Exponential Family Matrix Completion under Structural Constraints
Gunasekar, Suriya, Ravikumar, Pradeep, Ghosh, Joydeep
We consider the matrix completion problem of recovering a structured matrix from noisy and partial measurements. Recent works have proposed tractable estimators with strong statistical guarantees for the case where the underlying matrix is low--rank, and the measurements consist of a subset, either of the exact individual entries, or of the entries perturbed by additive Gaussian noise, which is thus implicitly suited for thin--tailed continuous data. Arguably, common applications of matrix completion require estimators for (a) heterogeneous data--types, such as skewed--continuous, count, binary, etc., (b) for heterogeneous noise models (beyond Gaussian), which capture varied uncertainty in the measurements, and (c) heterogeneous structural constraints beyond low--rank, such as block--sparsity, or a superposition structure of low--rank plus elementwise sparseness, among others.
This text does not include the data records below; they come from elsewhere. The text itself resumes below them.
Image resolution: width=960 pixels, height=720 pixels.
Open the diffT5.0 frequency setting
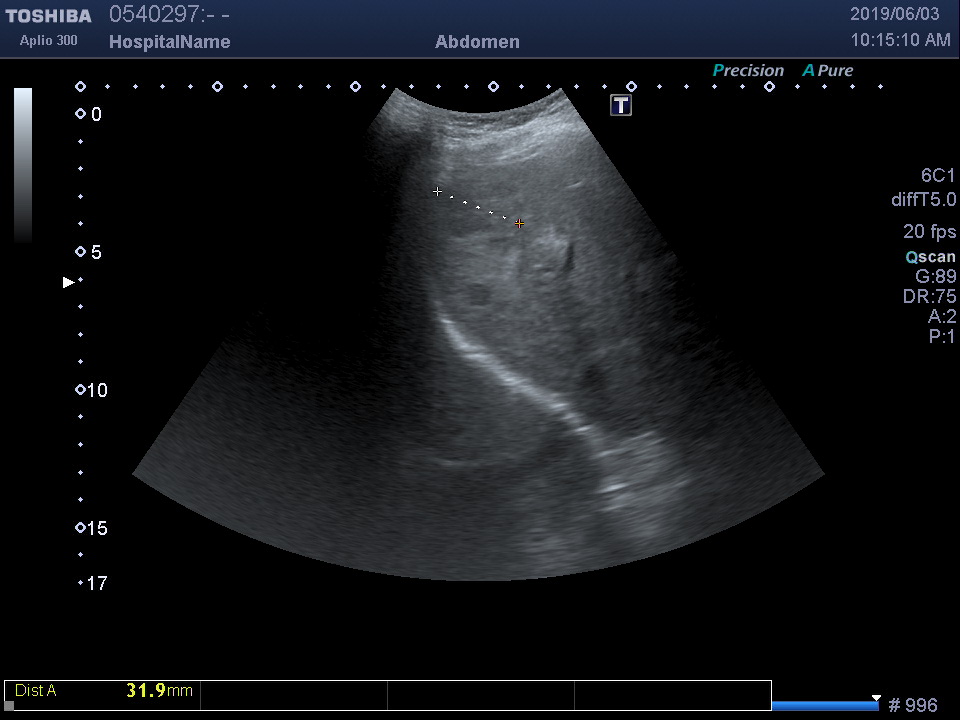pos(923,200)
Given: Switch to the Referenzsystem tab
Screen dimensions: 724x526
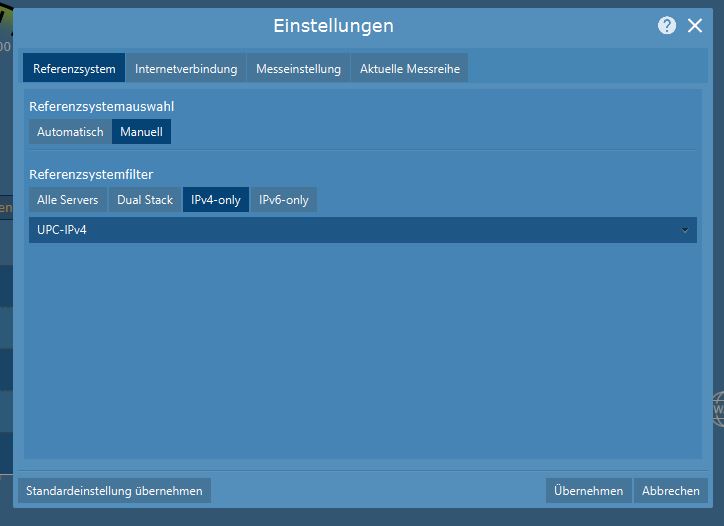Looking at the screenshot, I should click(x=74, y=69).
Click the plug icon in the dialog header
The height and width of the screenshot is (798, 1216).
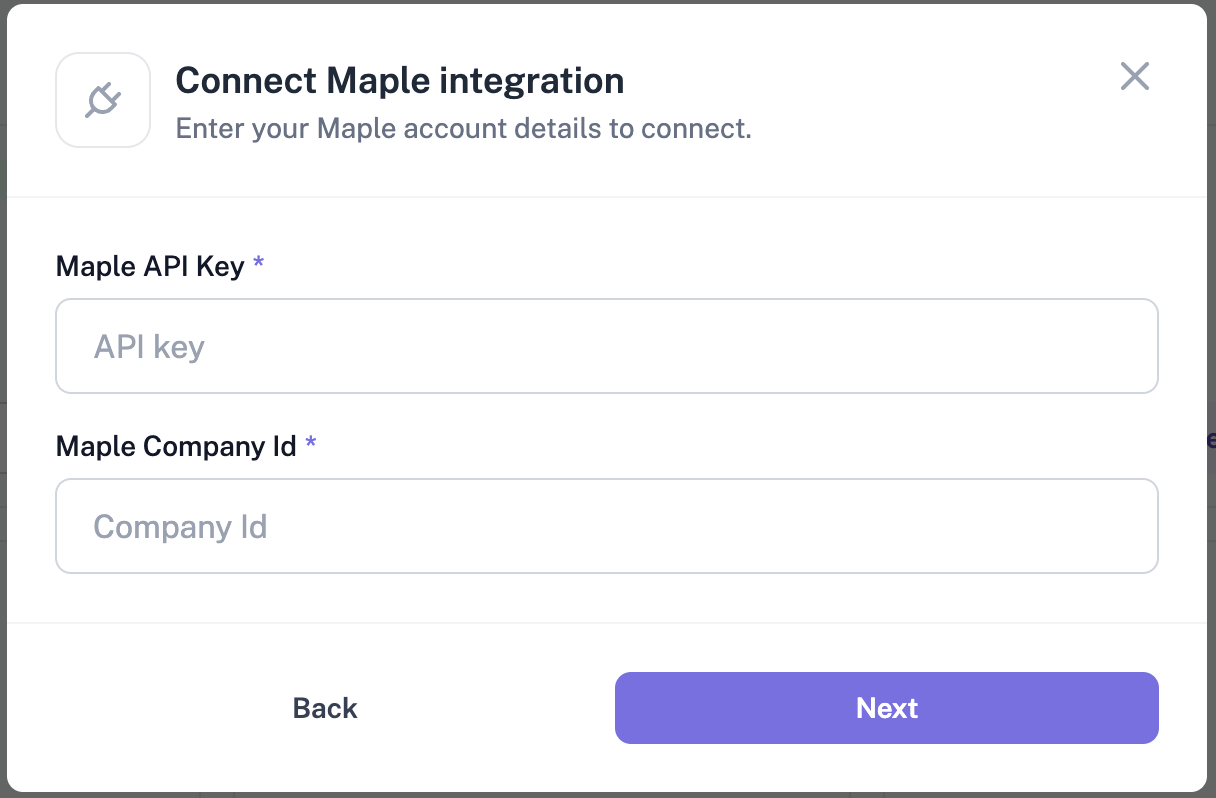(x=103, y=100)
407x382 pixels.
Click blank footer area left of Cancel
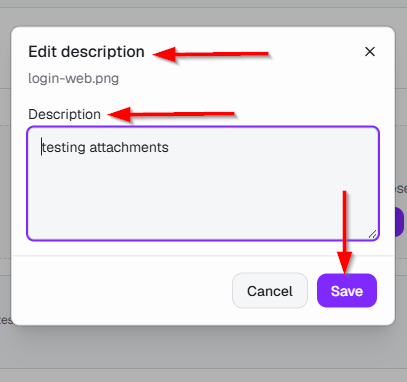click(x=122, y=291)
In this paper, we provide a vastly unified framework for generalized matrix completion by considering a matrix completion setting wherein the matrix entries are sampled from any member of the rich family of exponential family distributions; and impose general structural constraints on the underlying matrix, as captured by a general regularizer $\mathcal{R}(.)$. We propose a simple convex regularized $M$--estimator for the generalized framework, and provide a unified and novel statistical analysis for this general class of estimators. We finally corroborate our theoretical results on simulated datasets.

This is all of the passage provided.